» **TRY IT**
Look for the string "Switch" in the listing. Copy each line that has it.

» **EXERCISE INPUT**
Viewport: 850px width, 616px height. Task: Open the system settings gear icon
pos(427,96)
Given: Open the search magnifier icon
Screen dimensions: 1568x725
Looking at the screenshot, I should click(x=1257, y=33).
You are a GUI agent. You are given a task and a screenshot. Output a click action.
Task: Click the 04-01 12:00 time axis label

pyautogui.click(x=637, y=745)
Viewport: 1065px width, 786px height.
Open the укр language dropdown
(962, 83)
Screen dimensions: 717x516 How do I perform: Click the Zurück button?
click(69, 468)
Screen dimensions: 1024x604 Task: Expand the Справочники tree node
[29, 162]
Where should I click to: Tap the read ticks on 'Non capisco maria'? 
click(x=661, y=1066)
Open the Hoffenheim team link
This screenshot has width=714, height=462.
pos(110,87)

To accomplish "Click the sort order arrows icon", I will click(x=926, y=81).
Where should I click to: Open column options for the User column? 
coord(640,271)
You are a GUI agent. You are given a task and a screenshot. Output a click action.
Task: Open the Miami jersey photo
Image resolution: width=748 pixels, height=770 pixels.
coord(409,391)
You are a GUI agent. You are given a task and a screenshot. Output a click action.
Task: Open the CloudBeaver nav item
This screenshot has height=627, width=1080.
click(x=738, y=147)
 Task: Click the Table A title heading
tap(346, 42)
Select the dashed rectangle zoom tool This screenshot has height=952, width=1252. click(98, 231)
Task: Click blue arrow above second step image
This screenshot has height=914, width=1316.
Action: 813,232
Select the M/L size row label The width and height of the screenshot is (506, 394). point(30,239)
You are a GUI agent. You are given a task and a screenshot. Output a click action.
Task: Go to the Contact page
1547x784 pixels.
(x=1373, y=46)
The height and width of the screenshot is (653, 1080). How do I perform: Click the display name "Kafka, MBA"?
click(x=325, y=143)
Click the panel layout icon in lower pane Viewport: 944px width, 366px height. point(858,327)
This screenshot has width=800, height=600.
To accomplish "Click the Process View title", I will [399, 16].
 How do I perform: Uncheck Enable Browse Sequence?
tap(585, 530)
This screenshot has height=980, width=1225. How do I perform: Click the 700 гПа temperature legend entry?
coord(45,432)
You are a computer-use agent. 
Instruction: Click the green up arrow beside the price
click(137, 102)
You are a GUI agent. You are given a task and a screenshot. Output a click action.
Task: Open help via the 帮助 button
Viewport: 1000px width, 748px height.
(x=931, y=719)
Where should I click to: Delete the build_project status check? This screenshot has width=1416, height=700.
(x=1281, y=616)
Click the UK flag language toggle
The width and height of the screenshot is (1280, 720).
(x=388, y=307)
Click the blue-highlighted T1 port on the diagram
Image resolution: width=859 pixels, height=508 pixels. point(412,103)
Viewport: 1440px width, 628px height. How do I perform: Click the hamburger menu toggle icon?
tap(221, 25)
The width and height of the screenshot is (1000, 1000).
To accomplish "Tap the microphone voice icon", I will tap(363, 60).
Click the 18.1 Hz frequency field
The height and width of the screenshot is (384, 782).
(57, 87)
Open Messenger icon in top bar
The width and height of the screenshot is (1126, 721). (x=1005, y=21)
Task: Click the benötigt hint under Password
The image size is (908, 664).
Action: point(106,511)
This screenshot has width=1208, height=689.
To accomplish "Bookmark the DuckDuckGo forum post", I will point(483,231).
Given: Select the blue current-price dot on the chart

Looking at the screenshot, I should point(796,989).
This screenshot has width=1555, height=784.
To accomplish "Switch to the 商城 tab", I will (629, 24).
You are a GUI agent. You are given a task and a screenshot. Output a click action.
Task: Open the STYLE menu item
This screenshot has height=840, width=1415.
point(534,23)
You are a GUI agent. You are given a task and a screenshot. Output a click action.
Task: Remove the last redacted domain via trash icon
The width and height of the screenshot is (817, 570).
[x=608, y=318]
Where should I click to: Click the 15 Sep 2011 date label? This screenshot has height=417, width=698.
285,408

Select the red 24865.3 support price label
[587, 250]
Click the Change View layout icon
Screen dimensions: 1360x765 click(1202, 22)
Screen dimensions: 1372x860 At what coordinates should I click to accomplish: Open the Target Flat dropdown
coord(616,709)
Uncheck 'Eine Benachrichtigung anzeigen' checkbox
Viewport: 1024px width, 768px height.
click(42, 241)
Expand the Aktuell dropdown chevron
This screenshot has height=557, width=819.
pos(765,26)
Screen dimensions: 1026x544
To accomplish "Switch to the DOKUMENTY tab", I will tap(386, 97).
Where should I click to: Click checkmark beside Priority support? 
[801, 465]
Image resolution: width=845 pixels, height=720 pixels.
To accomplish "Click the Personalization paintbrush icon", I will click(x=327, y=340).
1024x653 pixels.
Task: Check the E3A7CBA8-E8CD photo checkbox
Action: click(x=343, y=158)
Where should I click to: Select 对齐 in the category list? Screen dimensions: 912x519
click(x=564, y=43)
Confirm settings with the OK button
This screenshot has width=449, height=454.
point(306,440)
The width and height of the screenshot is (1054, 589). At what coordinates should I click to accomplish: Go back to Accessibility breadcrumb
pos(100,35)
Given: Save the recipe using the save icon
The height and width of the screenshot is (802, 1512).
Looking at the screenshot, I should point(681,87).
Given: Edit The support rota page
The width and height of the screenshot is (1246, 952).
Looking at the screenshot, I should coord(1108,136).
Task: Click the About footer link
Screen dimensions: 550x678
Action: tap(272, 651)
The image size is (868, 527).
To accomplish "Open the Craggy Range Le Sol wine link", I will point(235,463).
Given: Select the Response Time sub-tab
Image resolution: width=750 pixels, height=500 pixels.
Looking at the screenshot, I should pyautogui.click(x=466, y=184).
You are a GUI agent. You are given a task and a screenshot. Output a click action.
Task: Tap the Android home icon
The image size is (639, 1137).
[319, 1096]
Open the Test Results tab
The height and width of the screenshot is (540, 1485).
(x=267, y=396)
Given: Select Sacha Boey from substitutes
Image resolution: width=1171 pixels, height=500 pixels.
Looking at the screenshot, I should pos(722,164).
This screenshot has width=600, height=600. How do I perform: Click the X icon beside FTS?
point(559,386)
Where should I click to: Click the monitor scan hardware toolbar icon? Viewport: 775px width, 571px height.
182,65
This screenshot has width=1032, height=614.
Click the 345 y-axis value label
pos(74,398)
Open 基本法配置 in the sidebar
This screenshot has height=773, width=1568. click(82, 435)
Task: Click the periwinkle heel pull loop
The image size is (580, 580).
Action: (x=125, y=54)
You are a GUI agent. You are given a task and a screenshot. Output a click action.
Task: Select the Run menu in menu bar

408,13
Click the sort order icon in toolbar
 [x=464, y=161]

» **TASK OUTPUT**
To accomplish "Switch to the 商城 tab", I will (629, 24).
To accomplish "Switch to the DOKUMENTY tab", I will tap(386, 97).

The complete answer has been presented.